Tune in to your body. Lower your gaze. Scan your body and notice physical sensations or emotions. Discharge any unpleasant sensations, emotions or feelings on the out breath. Notice any pleasant ones and let them fill you up on the in breath.

Observe. Lift your eyes and take in your surroundings. Observe something in your environment that is pleasant and be grateful for it and its beauty.

Possibility. Ask yourself what is possible or what is new or what is a forward step.

If you find yourself being reactive, try the following steps:

4-7-8 Breathing Exercise

  4- 2- 4- 2 

Inhale 4, pause 2, exhale 4, pause 2. Repeat several times. Deep diagrammatic  breathing expands and contracts the abdominal area 

5- 2- 5 

Stop, take a long around. Tell yourself, ‘Keep calm.” Inhale 5, pause 2, exhale 5.  Repeat the breathing pattern until you feel calm. (this one works with kids, too)   Elias, Tobias, and Friedlander, 1999

10-9-8-7-6-5-4-3-2-1 

Breathe and count-- Inhale-exhale 10, Inhale-exhale 9, Inhale-exhale 8, etc. 

1-2-3-4 4-3-2-1 

Inhale to the count of 4. Exhale to the count of 4. 

 Coherent Breathing:  


Inhale 5 Exhale 6 

In coherent breathing, the goal is to breathe at a rate of five breaths per minute,  which generally translates into inhaling and exhaling to the count of six. If you  have never practiced breathing exercises before, you may have to work up to this  practice slowly, starting with inhaling and exhaling to the count of three and  working your way up to six.  

1. Sitting upright or lying down, place your hands on your belly.  2. Slowly breathe in, expanding your belly, to the count of five.  3. Pause.  

4. Slowly breathe out to the count of six.  

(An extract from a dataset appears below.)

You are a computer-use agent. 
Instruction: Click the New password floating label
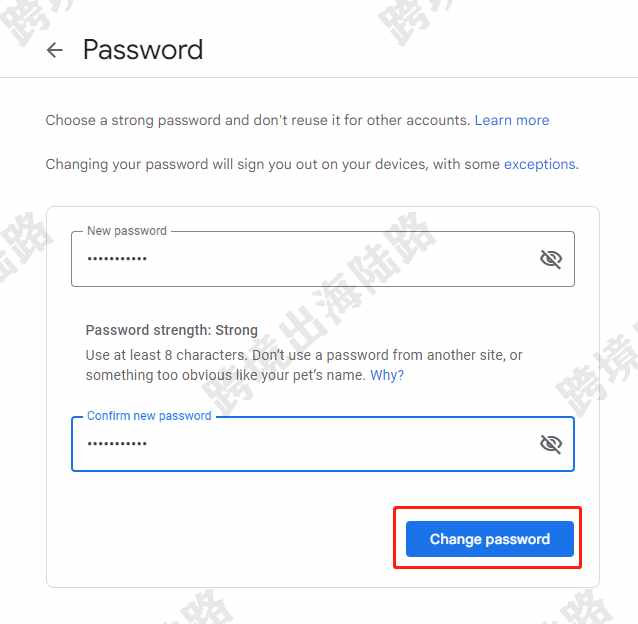tap(127, 231)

5. Work your way up to practicing this pattern for 10 to 20 minutes a day.   

Aldermannov, 2016, NYT 


Rock and Roll Breathing:  Stress Relief 


When your mind is racing or you feel keyed up, try Rock and Roll breathing, which  has the added benefit of strengthening your core.  

1. Sit up straight on the floor or the edge of a chair.  

1. Place your hands on your belly.  

2. As you inhale, lean forward and expand your belly.  

3. As you exhale, squeeze the breath out and curl forward while leaning  backward; exhale until you are completely empty of breath.  4. Repeat 20 times.  

 Aldermannov, 2016, NYT

 Energizing HA Breath 

When the mid-afternoon slump hits, stand up and do some quick breath work to  wake up your mind and body.  

1. Stand up tall, elbows bent, palms facing up.  

2. As you inhale, draw your elbows back behind you, palms continuing to face up.  3. Then exhale quickly, thrusting your palms forward and turning them  downward, while saying “Ha” out loud.  

4. Repeat quickly 10 to 15 times.  

       Aldermannov, 2016, NYT


4-7-8: Powerful Relaxing  Breath 

1. Touch tongue tip to ridge of tissue above front teeth.  

2. Begin with exhale through your mouth noisily around your tongue, pursing  your lips outward.  

3. Inhale through nose quietly to count of 4.  

4. Hold breath to count of 7.  

5. Exhale slowly to count of 8. Repeat.  

 Dr. Andrew Weil

Breathe with your phone. Every time your phone dings or rings or buzzes, pause and take three mindful breaths. Or set an alarm to go off several times a day, such as every 53 minutes, and take several breaths then. As Bays writes, this is like “a pause that refreshes.”